__Extrait fourni__:
****************************************

Il y a 229 ans aujourd'hui, Louis XVI renvoyait Turgot, son contrôleur général des finances et principal ministre. L'une des rares expériences de profondes réformes qu'ait connu la France (hors périodes cataclysmiques) s'achevait abruptement devant la résistance des intérêts de tout ceux qui bénéficiaient du statu quo, les priviligiés de l'Ancien Régime au premier rang bien sûr.
Turgot était né en 1727, d'un père prévôt des marchands de Paris (et auteur d'un très célèbre plan de Paris). Il adopta très tôt le libéralisme politique, comme le montre cet extrait de son discours de jeune docteur en 1750 :
On s'est beaucoup trop accoutumé dans les gouvernements à immoler toujours le bonheur des particuliers à de prétendus droits de la société. On oublie que la société est faite pour les particuliers ; qu'elle n'est instituée que pour protéger les droits de tous, en assurant l'accomplissement de tous les devoirs mutuels.
Après avoir rencontré les physiocrates, il se convertit également au libéralisme économique. Il aura l'occasion de le mettre en pratique comme intendant de la généralité de Limoges à partir de 1761. Comme les physiocrates, il pense que les impôts indirects entravent le commerce. L'impôt direct à créer doit porter sur le produit net des terres (ce qu'on appelera un peu plus tard la rente), et lui être strictement proportionnel. Contrairement aux physiocrates, il affirme que l'industrie et le commerce produisent des richesses tout comme l'agriculture. Sur le plan politique, Turgot est un bien meilleur démocrate que les physiocrates : il croit en la souveraineté populaire, alors qu'ils prônent le despotisme éclairé. Turgot est également agnostique en matière religieuse.
Un curieux enchaînement de circonstances conduira Turgot à écrire son chef-d'œuvre théorique. En 1766, les jeunes jésuites chinois Ko et Yang sont envoyés à la Cour de France pour y perfectionner leurs connaissances. Le contrôleur général des finances de l'époque demande à Turgot de leur fournir un manuel d'économie ; ce sera les Réflexions sur la formation et la distribution des richesses, dont on peut trouver le texte (ainsi que d'autres écrits de Turgot) dans ce recueil de Joël-Thomas Ravix et Paul-marie Romani.

****************************************

__Données enregistrées__:
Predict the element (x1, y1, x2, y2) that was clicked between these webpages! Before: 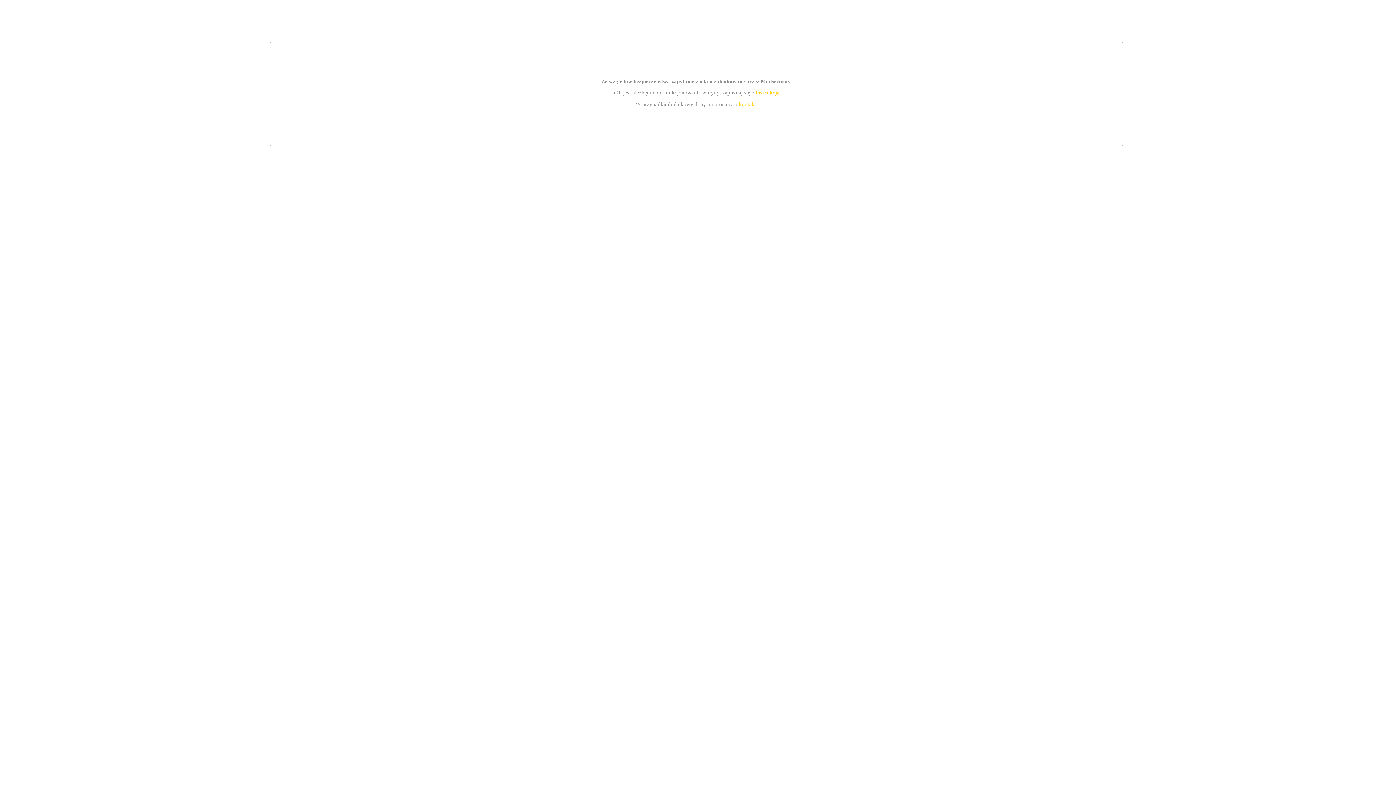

****************************************

__Consigne A__: Recopiez à l'identique, dans l'extrait sur Turgot, la partie qui s'ouvre sur les mots contenant "Turgot était né" et se ferme sur "les devoirs mutuels.".
__Consigne B__: Traduisez en anglais la phrase suivante de l'extrait sur Turgot : « Comme les physiocrates, il pense que les impôts indirects entravent le commerce. »
__Consigne C__:
D'après l'extrait sur Turgot, répondez brièvement :
(i) En quelle année Turgot est-il né ?
(ii) À partir de quelle année est-il intendant de la généralité de Limoges ?
(iii) Quels sont les noms des deux jeunes jésuites chinois envoyés à la Cour de France en 1766 ?

__Réponse finale A__:
Turgot était né en 1727, d'un père prévôt des marchands de Paris (et auteur d'un très célèbre plan de Paris). Il adopta très tôt le libéralisme politique, comme le montre cet extrait de son discours de jeune docteur en 1750 :
On s'est beaucoup trop accoutumé dans les gouvernements à immoler toujours le bonheur des particuliers à de prétendus droits de la société. On oublie que la société est faite pour les particuliers ; qu'elle n'est instituée que pour protéger les droits de tous, en assurant l'accomplissement de tous les devoirs mutuels.

__Réponse finale B__: Like the physiocrats, he thinks that indirect taxes hinder trade.

__Réponse finale C__:
(i) 1727
(ii) 1761
(iii) Ko et Yang